If you have written many MacApp programs you will probably recognize most of this as standard code. We are using TBehaviorApp as our application object to load any application handlers and telling it not to start with a new document, since we don't really have a document class defined. The prototype can pretend to have a document by opening a document window from an Initialize handler in the application object.

Beyond the prototype

Eventually, successful prototypes have to become working applications. It is usually desirable to carry over as much of the prototype as possible to the final application. Today there are a number of prototyping systems available that address this issue by generating source code for a target environment. This has the advantage of working for a number of development environments, but overall it is inferior to a good application framework based approach. The basic problem is customization. As any MacApp programmer can attest to, the default behavior of an element will eventually need modification. If you have to modify the code generated by a prototyping system, it is very difficult to return to the prototyping tools to make a change. You will have to track the changes you have made to the source and put them back each time it changes. On the other hand, changing the characteristics of an element in an object oriented environment is a accomplished by overriding parts of the original. This has little effect on the development tools.

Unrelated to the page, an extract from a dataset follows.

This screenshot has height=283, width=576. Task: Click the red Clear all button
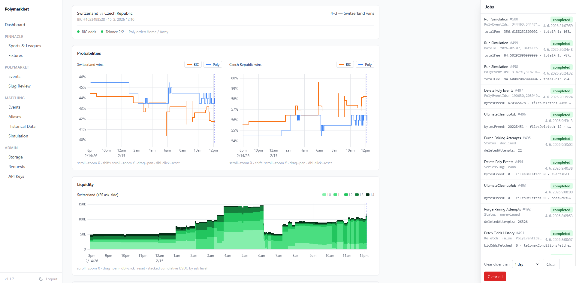(495, 277)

The advantage of using handlers for prototyping then, is that their prototyping capabilities are a side effect of their development capabilities, not the other way around. We are beginning to see a number of new tools become available that will change the way applications are structured. One significant new capability is dynamic linking-the ability to add new classes and modules to an application while it is running, rather than during the compile and link phase. MacApp now supports an early version of an Apple tool called Dinker (for Dynamic Linker) that provides this ability. With dynamic linking it is possible to create new libraries of objects to build prototypes with more complex characteristics than what most of us are using today. This may blur the line between prototyping and development as prototypes are gradually enhanced to the point where they become the final application.

Conclusion

Handlers provide a powerful mechanism for performing simple functions without creating special classes, and for linking views to other application elements. This eases the requirements on the programmer for creating application prototypes as well as the final applications. By building a MacApp shell application and editing copies of it, you can create any number of useful prototypes without writing any code at all. Furthermore, if you wish, the functions of your prototype can be used directly in your final application with or without change. This is an advantage over prototyping systems that generate source code because changing the generated source makes it very difficult to return to the original editing environment.

Handlers provide a way to add simple functions to an existing application. As dynamic linking becomes more accessible through tools like Dinker, complex functions will also be eligible for addition in this way. This may completely change the way most people develop application software in the future, but for now we can take one step in that direction.